-- Begin TASK INPUTS --

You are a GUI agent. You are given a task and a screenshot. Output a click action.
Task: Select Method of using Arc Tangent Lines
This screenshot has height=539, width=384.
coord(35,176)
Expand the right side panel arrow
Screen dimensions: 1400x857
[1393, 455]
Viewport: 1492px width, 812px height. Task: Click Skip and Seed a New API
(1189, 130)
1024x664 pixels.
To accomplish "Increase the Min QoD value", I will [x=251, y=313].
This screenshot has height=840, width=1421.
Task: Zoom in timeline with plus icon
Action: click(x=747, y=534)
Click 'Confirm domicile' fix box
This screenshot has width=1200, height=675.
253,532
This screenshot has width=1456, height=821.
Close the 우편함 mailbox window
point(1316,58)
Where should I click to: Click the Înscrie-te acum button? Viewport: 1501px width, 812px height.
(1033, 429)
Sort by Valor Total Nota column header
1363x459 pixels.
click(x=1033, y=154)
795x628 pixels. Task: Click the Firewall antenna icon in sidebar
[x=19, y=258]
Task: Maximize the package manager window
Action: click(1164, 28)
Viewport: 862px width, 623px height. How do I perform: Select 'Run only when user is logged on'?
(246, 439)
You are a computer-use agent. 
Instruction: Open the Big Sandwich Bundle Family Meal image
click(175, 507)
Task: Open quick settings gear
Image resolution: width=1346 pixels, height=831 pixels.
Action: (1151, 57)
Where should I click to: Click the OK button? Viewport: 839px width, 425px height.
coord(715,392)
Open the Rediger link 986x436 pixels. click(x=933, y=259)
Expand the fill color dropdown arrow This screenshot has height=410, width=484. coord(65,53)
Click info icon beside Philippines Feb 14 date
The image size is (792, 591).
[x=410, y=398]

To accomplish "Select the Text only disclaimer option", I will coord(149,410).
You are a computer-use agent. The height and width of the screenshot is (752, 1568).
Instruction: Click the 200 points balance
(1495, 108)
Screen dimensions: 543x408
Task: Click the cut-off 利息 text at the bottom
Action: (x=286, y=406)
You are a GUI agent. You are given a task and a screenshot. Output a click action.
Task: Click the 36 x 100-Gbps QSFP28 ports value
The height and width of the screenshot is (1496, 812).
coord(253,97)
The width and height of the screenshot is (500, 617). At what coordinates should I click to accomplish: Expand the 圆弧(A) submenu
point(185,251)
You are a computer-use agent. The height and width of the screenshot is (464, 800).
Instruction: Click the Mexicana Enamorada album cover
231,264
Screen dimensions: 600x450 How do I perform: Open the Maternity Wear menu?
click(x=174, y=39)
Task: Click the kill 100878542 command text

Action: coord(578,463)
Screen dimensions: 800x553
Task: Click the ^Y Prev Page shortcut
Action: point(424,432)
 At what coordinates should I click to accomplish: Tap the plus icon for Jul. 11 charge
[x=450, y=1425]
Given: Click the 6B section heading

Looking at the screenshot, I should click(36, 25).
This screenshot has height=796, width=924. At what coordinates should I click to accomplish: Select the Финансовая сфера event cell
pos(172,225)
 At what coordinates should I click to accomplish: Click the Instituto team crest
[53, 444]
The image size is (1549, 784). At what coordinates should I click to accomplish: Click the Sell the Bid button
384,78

-- End TASK INPUTS --

Copy all of the records above word for word.

**TASK ANSWER:**
You are a GUI agent. You are given a task and a screenshot. Output a click action.
Task: Select Method of using Arc Tangent Lines
This screenshot has height=539, width=384.
coord(35,176)
Expand the right side panel arrow
Screen dimensions: 1400x857
[1393, 455]
Viewport: 1492px width, 812px height. Task: Click Skip and Seed a New API
(1189, 130)
1024x664 pixels.
To accomplish "Increase the Min QoD value", I will [x=251, y=313].
This screenshot has height=840, width=1421.
Task: Zoom in timeline with plus icon
Action: click(x=747, y=534)
Click 'Confirm domicile' fix box
This screenshot has width=1200, height=675.
253,532
This screenshot has width=1456, height=821.
Close the 우편함 mailbox window
point(1316,58)
Where should I click to: Click the Înscrie-te acum button? Viewport: 1501px width, 812px height.
(1033, 429)
Sort by Valor Total Nota column header
1363x459 pixels.
click(x=1033, y=154)
795x628 pixels. Task: Click the Firewall antenna icon in sidebar
[x=19, y=258]
Task: Maximize the package manager window
Action: click(1164, 28)
Viewport: 862px width, 623px height. How do I perform: Select 'Run only when user is logged on'?
(246, 439)
You are a computer-use agent. 
Instruction: Open the Big Sandwich Bundle Family Meal image
click(175, 507)
Task: Open quick settings gear
Image resolution: width=1346 pixels, height=831 pixels.
Action: (1151, 57)
Where should I click to: Click the OK button? Viewport: 839px width, 425px height.
coord(715,392)
Open the Rediger link 986x436 pixels. click(x=933, y=259)
Expand the fill color dropdown arrow This screenshot has height=410, width=484. coord(65,53)
Click info icon beside Philippines Feb 14 date
The image size is (792, 591).
[x=410, y=398]

To accomplish "Select the Text only disclaimer option", I will coord(149,410).
You are a computer-use agent. The height and width of the screenshot is (752, 1568).
Instruction: Click the 200 points balance
(1495, 108)
Screen dimensions: 543x408
Task: Click the cut-off 利息 text at the bottom
Action: (x=286, y=406)
You are a GUI agent. You are given a task and a screenshot. Output a click action.
Task: Click the 36 x 100-Gbps QSFP28 ports value
The height and width of the screenshot is (1496, 812).
coord(253,97)
The width and height of the screenshot is (500, 617). At what coordinates should I click to accomplish: Expand the 圆弧(A) submenu
point(185,251)
You are a computer-use agent. The height and width of the screenshot is (464, 800).
Instruction: Click the Mexicana Enamorada album cover
231,264
Screen dimensions: 600x450 How do I perform: Open the Maternity Wear menu?
click(x=174, y=39)
Task: Click the kill 100878542 command text

Action: coord(578,463)
Screen dimensions: 800x553
Task: Click the ^Y Prev Page shortcut
Action: point(424,432)
 At what coordinates should I click to accomplish: Tap the plus icon for Jul. 11 charge
[x=450, y=1425]
Given: Click the 6B section heading

Looking at the screenshot, I should click(36, 25).
This screenshot has height=796, width=924. At what coordinates should I click to accomplish: Select the Финансовая сфера event cell
pos(172,225)
 At what coordinates should I click to accomplish: Click the Instituto team crest
[53, 444]
The image size is (1549, 784). At what coordinates should I click to accomplish: Click the Sell the Bid button
384,78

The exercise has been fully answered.